§ How to complete this task
Only some lines are wanted. Transcribe, exactly, the lines below from the line with "Where should I click to: Open the 33,3" up to and including the line with "Switch to the Energy".

§ Supplied records
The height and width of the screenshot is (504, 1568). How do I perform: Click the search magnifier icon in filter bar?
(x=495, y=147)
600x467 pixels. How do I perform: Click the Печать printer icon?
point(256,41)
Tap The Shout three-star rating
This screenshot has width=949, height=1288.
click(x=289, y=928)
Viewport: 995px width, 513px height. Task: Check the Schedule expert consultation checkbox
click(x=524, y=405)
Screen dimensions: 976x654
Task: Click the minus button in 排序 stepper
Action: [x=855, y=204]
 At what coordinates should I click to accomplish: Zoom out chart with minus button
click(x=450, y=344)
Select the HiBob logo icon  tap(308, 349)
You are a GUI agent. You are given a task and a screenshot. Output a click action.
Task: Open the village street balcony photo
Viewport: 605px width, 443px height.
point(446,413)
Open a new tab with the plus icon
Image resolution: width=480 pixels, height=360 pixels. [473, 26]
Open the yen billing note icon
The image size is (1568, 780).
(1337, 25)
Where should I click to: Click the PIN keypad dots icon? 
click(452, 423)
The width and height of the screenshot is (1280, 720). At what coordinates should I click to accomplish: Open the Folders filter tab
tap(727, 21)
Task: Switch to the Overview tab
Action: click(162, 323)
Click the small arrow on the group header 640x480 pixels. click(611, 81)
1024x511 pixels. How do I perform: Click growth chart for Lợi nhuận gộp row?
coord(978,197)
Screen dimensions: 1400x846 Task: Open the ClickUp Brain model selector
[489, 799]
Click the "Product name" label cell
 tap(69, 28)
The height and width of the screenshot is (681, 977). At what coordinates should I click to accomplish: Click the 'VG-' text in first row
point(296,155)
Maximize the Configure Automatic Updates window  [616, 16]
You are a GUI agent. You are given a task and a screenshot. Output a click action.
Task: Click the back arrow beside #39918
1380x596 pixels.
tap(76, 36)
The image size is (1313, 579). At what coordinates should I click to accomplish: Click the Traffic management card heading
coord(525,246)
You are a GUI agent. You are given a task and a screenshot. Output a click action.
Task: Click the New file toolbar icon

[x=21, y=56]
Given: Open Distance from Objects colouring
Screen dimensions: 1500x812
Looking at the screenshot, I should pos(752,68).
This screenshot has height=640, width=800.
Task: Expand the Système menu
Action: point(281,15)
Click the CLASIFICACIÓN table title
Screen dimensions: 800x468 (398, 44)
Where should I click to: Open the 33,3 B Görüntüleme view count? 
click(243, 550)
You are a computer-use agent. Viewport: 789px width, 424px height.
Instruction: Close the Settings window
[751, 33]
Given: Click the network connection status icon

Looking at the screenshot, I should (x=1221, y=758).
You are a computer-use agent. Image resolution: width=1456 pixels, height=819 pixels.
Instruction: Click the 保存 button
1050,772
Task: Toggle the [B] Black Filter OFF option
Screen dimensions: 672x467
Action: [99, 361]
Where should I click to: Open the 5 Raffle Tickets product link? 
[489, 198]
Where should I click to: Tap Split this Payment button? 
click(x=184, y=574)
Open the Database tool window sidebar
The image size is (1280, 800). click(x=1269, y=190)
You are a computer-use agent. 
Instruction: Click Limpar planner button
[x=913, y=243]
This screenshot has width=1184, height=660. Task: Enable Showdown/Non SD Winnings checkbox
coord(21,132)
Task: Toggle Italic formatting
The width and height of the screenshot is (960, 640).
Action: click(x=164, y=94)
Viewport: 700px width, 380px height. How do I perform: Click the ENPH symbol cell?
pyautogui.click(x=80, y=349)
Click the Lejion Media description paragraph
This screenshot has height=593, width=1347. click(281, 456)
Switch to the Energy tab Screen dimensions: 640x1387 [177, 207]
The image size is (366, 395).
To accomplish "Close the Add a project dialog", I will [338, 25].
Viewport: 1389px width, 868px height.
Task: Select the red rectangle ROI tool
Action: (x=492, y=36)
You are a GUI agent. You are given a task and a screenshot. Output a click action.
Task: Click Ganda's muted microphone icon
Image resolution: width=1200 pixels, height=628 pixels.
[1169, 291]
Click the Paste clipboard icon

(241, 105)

§ Exercise answer
Where should I click to: Open the 33,3 B Görüntüleme view count? 
click(243, 550)
You are a computer-use agent. Viewport: 789px width, 424px height.
Instruction: Close the Settings window
[751, 33]
Given: Click the network connection status icon

Looking at the screenshot, I should (x=1221, y=758).
You are a computer-use agent. Image resolution: width=1456 pixels, height=819 pixels.
Instruction: Click the 保存 button
1050,772
Task: Toggle the [B] Black Filter OFF option
Screen dimensions: 672x467
Action: [99, 361]
Where should I click to: Open the 5 Raffle Tickets product link? 
[489, 198]
Where should I click to: Tap Split this Payment button? 
click(x=184, y=574)
Open the Database tool window sidebar
The image size is (1280, 800). click(x=1269, y=190)
You are a computer-use agent. 
Instruction: Click Limpar planner button
[x=913, y=243]
This screenshot has width=1184, height=660. Task: Enable Showdown/Non SD Winnings checkbox
coord(21,132)
Task: Toggle Italic formatting
The width and height of the screenshot is (960, 640).
Action: click(x=164, y=94)
Viewport: 700px width, 380px height. How do I perform: Click the ENPH symbol cell?
pyautogui.click(x=80, y=349)
Click the Lejion Media description paragraph
This screenshot has height=593, width=1347. click(281, 456)
Switch to the Energy tab Screen dimensions: 640x1387 [177, 207]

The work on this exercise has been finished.